Kyle schaute mich immer noch nicht an. Ich rutschte etwas näher an ihn heran. Jetzt saßen wir direkt nebeneinander und unsere Oberarme berührten sich leicht. "Es war nicht einfach sie bis in die letzte Phase zu begleiten und den ganzen Prozess mit zu erleben. Deswegen hatte ich kurz nach ihrem Tod Panikattacken. Nicht so viele, aber genug um zu wissen wie scheiße es einem in so einer Situation geht. Vor allem wenn man es nicht aufhalten kann." sprach er weiter. Mein Herz zog sich zusammen. Nicht nur durch den Gedanken daran, dass Kyle seine Mom verloren hat, jetzt denke ich auch wieder an Josh. Ohne zu überlegen, schlang ich meine zierlichen Arme um Kyle und zog in eine Umarmung.

Mein ganze Körper fing an zu kribbeln, als er meine Umarmung erwiderte.
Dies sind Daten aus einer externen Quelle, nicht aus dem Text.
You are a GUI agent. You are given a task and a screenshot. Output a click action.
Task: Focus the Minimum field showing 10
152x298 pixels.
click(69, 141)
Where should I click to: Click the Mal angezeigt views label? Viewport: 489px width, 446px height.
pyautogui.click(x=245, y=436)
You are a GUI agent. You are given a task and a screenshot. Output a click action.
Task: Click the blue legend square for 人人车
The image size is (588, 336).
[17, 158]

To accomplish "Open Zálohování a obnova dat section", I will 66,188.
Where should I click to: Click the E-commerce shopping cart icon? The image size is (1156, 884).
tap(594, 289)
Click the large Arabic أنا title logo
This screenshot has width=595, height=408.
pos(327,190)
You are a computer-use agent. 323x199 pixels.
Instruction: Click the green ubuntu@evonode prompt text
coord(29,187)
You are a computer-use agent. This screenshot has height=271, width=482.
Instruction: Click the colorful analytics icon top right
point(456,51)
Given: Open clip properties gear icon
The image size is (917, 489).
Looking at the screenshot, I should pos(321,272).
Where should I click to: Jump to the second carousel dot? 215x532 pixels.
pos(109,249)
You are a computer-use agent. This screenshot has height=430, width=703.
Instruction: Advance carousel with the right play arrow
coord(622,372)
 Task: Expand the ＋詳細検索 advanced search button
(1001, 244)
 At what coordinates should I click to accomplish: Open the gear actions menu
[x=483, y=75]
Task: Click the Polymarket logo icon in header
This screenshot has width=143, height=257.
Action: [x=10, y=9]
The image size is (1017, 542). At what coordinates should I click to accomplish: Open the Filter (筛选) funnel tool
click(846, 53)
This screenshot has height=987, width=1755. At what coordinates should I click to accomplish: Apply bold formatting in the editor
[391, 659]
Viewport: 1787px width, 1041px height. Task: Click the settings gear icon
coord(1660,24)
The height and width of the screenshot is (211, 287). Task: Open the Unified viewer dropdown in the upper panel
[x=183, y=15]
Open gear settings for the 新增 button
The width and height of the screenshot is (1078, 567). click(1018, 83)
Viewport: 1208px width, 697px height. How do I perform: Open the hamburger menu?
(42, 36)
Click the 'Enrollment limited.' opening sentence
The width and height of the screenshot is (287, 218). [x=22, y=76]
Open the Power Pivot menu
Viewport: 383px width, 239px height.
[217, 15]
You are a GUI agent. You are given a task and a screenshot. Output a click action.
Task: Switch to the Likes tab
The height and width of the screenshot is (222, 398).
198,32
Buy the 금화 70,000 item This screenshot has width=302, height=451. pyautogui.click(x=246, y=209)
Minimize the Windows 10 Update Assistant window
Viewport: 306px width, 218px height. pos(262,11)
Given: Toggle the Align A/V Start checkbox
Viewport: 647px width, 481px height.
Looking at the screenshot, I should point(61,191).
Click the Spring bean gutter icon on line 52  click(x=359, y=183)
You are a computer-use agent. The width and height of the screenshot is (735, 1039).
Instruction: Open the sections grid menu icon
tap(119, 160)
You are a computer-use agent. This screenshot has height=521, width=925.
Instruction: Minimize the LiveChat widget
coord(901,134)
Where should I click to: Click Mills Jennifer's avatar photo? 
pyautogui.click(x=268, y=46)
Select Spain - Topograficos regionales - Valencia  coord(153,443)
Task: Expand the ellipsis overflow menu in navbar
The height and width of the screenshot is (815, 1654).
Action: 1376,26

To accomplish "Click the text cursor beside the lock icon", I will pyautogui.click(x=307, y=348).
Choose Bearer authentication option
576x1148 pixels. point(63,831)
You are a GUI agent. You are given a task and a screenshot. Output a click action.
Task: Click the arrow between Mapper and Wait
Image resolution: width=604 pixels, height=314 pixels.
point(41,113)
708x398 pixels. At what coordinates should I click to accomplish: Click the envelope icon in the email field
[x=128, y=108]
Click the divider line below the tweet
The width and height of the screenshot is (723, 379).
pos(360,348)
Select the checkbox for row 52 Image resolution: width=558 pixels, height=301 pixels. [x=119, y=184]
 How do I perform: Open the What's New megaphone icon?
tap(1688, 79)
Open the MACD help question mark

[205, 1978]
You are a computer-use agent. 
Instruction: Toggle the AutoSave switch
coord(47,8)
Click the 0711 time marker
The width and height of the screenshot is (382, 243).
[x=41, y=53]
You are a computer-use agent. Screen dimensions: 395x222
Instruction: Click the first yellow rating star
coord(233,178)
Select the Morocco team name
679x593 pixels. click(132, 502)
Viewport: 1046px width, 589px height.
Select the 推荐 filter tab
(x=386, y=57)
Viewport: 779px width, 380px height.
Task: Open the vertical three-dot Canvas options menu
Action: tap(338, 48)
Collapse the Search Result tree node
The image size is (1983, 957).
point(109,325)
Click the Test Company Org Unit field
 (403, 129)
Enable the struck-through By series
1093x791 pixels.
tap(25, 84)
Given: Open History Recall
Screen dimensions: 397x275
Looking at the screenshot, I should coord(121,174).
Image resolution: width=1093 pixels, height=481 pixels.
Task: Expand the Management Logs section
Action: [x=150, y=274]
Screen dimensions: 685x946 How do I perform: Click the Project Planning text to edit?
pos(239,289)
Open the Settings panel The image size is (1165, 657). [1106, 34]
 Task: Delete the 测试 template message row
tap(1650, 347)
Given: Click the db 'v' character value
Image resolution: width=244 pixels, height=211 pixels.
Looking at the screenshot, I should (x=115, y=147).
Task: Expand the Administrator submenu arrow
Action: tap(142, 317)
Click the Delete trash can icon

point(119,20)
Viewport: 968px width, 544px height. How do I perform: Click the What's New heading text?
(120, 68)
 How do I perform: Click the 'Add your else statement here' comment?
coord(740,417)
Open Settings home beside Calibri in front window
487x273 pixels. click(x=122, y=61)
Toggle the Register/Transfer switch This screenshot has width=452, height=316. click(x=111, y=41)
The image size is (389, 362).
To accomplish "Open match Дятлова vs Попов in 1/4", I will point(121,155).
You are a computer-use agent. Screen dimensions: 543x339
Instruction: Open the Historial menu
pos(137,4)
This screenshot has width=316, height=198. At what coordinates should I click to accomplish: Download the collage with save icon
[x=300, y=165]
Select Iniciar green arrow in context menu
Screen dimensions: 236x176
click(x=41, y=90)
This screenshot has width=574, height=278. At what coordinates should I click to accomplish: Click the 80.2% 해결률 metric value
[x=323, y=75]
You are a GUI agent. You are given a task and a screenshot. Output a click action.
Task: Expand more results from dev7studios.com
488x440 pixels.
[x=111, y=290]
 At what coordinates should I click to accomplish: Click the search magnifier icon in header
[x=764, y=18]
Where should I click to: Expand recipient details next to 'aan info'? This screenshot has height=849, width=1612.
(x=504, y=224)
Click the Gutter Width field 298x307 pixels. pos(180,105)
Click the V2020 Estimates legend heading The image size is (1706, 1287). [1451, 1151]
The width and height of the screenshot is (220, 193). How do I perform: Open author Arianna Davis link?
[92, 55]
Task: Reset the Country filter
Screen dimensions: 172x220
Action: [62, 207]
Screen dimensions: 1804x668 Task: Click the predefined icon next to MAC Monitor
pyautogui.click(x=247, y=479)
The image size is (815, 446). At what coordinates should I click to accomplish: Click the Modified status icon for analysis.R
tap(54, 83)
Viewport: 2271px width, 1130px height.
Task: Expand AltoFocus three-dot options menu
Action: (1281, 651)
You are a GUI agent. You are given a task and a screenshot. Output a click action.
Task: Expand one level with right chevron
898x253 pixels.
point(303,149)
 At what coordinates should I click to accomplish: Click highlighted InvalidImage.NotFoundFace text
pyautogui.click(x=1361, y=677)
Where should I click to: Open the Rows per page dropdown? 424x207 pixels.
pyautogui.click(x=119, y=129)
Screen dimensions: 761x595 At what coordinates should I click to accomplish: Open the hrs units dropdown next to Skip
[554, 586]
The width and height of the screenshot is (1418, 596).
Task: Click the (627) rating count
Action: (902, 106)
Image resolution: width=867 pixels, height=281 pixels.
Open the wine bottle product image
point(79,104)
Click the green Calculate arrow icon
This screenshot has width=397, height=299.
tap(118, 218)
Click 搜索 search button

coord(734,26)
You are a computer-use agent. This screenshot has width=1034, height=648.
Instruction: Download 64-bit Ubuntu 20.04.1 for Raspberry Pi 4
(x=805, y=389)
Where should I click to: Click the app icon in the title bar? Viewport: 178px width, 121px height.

Sein Geruch stieg mir in die Nase und ich atmete diesen einmal tief ein. Ich genoss diesen Moment, auch wenn er eigentlich traurig war.

Kyle löste sich von mir, aber nicht komplett. Seine Hände ruhten auf meinen Hüften und seine Stirn legte er gegen meine. Meine Hände legte ich an sein Gesicht und schloss meine Augen. "Es tut mir unendlich leid, dass du so etwas durchmachen musstest." Für mich war es schon schlimm meinen Bruder zu verlieren, aber hätte ich meine Mutter oder meinen Vater verloren.. Ich möchte gar nicht daran denken. Es muss unglaublich schwer für ihn gewesen sein. Es ist ja auch erst fast drei Jahre her, es muss schrecklich wehtun darüber zu reden.

Wieder liefen mir vereinzelt Tränen über mein Gesicht. Kyle hob seine Hände an mein Gesicht und wischte sie mir mit seinen Daumen weg. "Hey, nicht weinen." versuchte er mich davon abzuhalten, doch ich erkannte, dass seine Augen auch funkelten. Er versuchte seine Tränen zu unterdrücken. "Wieso nicht?" stelle ich leise die Frage "Wir sind beide so kaputt. Wir haben beide einen geliebten Menschen verloren." fügte ich flüsternd hinzu.

Kyle lächelte schwach und schaute mir tief in die Augen. Durch die Dunkelheit wirken seine fast schon schwarz. Ich könnte stundenlang in seine schönen Schokobraunen Augen starren. Ich spürte seinen Atem auf meinen Lippen, so nah waren wir uns. Eine Gänsehaut breitete sich auf meinen Körper aus und ich kann in diesem Momentan an nichts anderes denken, als daran, wie seine Lippen wohl schmecken. Kyle schien wohl etwas ähnliches zu denken, denn ich bemerkte wie er immer wieder auf meine Lippen schaute. Wäre es in diesem Moment überhaupt das Richtige ihn zu küssen? Er hat mich gerade an etwas sehr privates und schlimmes aus seinem Leben teilhaben lassen und ich kann an nichts anderes Denken, als seine Lippen auf meine.